▶ [Teks Bacaan]:
Sebenarnya kata Tumiran, dia masih belum mau berhenti, apalagi berkeliling sejak pagi dia belum mendapat satu pun pelanggan. Dia hanya ingin membetulkan rantai sepedanya yang memang tak jarang terlepas.
“Hari ini sama sekali belum mendapatkan apa-apa, sudah berkeliling dari pagi sampai siang ini belum juga ada yang meminta untuk dijahitkan sendal atau sepatunya,” ujarnya sambil tangannya memulihkan rantai sepedanya, kemarin (16/5).
Lanjut bercerita, Tumiran menyebut mencari uang di tengah wabah saat ini lebih sulit dari biasanya. Jika sebelumnya dia bisa membawa pulang Rp 100 hingga Rp 150 ribu usai berkelana dalam sehari, kini paling banyak hanya membawa Rp 40 ribu saja.
“Itu pun terkadang seharian berkeliling tidak dapat sama sekali,” katanya.
“Terpaksa juga harus keliling setiap hari. Daripada tinggal di rumah sementara kami ini butuh makan. Kalau bukan begini caranya, ya mau bagaimana lagi. Penting halal untuk anak dan istri saya,” lanjut Tumiran sambil mengusap keringan dengan handuk kecilnya.

▶ [Data yang Diberikan]:
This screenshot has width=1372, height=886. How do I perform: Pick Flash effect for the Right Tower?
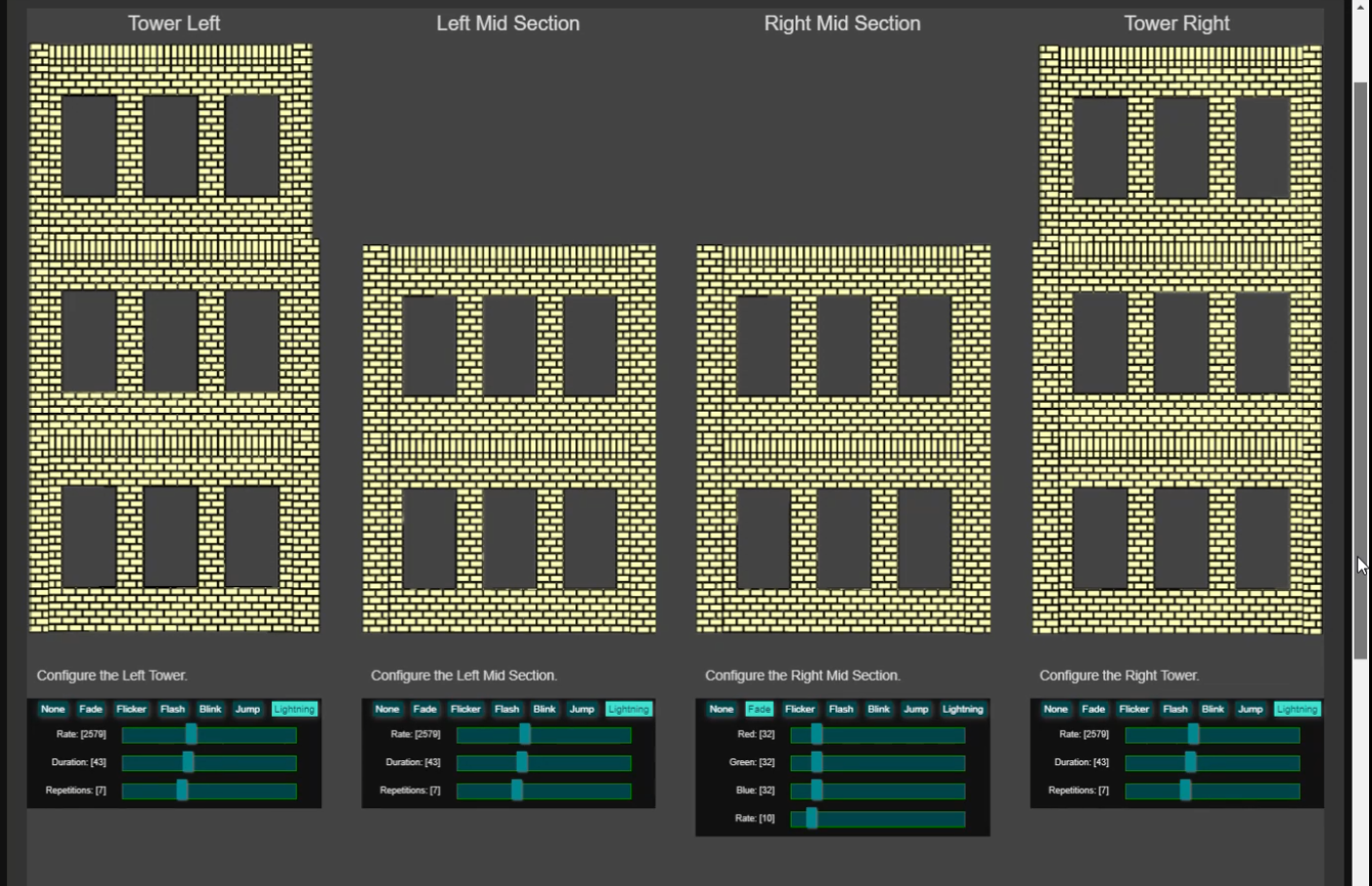(x=1175, y=709)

▶ [Perintah A]:
Jawablah pertanyaan berikut berdasarkan teks bacaan tentang Tumiran:
(i) Apa yang ingin dibetulkan Tumiran ketika ia berhenti?
(ii) Berapa uang yang bisa dibawa pulang Tumiran dalam sehari sebelum wabah?
(iii) Saat ini, paling banyak berapa uang yang dibawanya pulang?
▶ [Perintah B]:
Terjemahkan kalimat dari teks bacaan ini ke dalam bahasa Inggris: "Dia hanya ingin membetulkan rantai sepedanya yang memang tak jarang terlepas."
▶ [Perintah C]:
Teruskan teks tentang Tumiran, penjahit sandal dan sepatu keliling, mulai dari kalimat terakhirnya.

▶ [Hasil Akhir A]:
(i) Rantai sepedanya yang tak jarang terlepas.
(ii) Rp 100 hingga Rp 150 ribu.
(iii) Rp 40 ribu.

▶ [Hasil Akhir B]:
He only wanted to fix his bicycle chain, which does often come off.

▶ [Hasil Akhir C]:
Saat ini, hanya dia yang berjuang sebagai tulang punggung keluarganya. Selain untuk keperluan sehari-hari, dia harus menyisihkan sebagian penghasilan untuk membiayai sekolah anaknya.
Sebenarnya lanjut Tumiran, dia sudah menerima Bantuan Langsung Tunai (BLT) oleh pemerintah, hal itu pun diakuinya cukup membantu memenuhi kebutuhan sehari-harinya. Namun Rp 750 ribu katanya tidaklah cukup jika hanya mengandalkan itu saja.
“Makanya terpaksa saya tetap keliling setiap hari, biar dapat sedikit yang penting bisa saya bawa pulang,” paparnya.